▸ What you are asked to do
Beneath this task are records; tally the lines in them that contain "computer" and report only the number.

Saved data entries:
▬▬▬▬▬▬

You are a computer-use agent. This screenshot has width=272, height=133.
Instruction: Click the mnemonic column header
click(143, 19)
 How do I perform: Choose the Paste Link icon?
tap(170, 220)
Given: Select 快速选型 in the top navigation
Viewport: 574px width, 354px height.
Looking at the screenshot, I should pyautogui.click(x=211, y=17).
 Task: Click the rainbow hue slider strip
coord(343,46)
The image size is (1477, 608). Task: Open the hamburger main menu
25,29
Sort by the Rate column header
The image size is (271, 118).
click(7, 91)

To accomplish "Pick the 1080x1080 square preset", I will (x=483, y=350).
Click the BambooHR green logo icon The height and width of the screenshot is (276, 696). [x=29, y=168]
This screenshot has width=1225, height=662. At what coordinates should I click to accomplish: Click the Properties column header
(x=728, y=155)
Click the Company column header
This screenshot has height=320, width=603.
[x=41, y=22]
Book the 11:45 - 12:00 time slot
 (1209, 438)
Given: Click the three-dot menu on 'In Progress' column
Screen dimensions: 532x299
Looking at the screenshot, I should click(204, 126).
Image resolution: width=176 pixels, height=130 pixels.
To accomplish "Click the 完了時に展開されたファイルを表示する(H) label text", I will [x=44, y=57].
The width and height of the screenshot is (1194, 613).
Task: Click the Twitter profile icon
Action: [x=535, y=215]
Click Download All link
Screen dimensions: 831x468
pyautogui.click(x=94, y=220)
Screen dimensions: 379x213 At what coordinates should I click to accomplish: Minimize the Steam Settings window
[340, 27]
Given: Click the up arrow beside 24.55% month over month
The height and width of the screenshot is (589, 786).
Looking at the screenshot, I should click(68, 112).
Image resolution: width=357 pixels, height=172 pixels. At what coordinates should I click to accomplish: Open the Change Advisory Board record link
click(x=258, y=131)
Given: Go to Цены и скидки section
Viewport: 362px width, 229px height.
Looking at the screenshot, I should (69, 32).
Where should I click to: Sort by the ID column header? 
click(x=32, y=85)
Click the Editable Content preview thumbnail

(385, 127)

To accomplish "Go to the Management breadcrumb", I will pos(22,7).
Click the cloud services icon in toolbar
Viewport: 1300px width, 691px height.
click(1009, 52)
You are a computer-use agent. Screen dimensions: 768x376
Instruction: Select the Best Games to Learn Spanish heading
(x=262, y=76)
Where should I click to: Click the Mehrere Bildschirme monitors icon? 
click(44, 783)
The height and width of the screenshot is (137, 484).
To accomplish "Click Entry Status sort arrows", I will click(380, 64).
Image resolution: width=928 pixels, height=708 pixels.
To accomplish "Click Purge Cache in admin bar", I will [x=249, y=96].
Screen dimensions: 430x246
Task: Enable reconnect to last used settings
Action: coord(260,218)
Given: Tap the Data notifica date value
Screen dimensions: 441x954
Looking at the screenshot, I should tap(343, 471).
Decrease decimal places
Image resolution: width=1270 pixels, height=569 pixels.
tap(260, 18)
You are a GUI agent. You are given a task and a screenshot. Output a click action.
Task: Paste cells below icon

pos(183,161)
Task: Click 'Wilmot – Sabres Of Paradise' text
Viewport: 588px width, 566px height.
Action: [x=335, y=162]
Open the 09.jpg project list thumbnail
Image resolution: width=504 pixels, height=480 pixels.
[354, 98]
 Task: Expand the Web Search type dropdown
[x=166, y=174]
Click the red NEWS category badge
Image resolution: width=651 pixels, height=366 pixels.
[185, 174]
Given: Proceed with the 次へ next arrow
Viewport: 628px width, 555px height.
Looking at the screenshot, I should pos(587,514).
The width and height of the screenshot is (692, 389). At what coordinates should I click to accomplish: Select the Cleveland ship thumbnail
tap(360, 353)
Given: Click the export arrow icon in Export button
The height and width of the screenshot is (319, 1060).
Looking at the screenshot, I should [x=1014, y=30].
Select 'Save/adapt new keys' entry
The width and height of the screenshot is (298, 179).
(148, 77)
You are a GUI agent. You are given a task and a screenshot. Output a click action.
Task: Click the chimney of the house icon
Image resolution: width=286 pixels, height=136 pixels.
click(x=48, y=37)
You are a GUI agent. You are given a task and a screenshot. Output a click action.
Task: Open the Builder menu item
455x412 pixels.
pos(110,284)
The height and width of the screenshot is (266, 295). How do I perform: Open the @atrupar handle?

▬▬▬▬▬▬

▸ Result of the exercise
2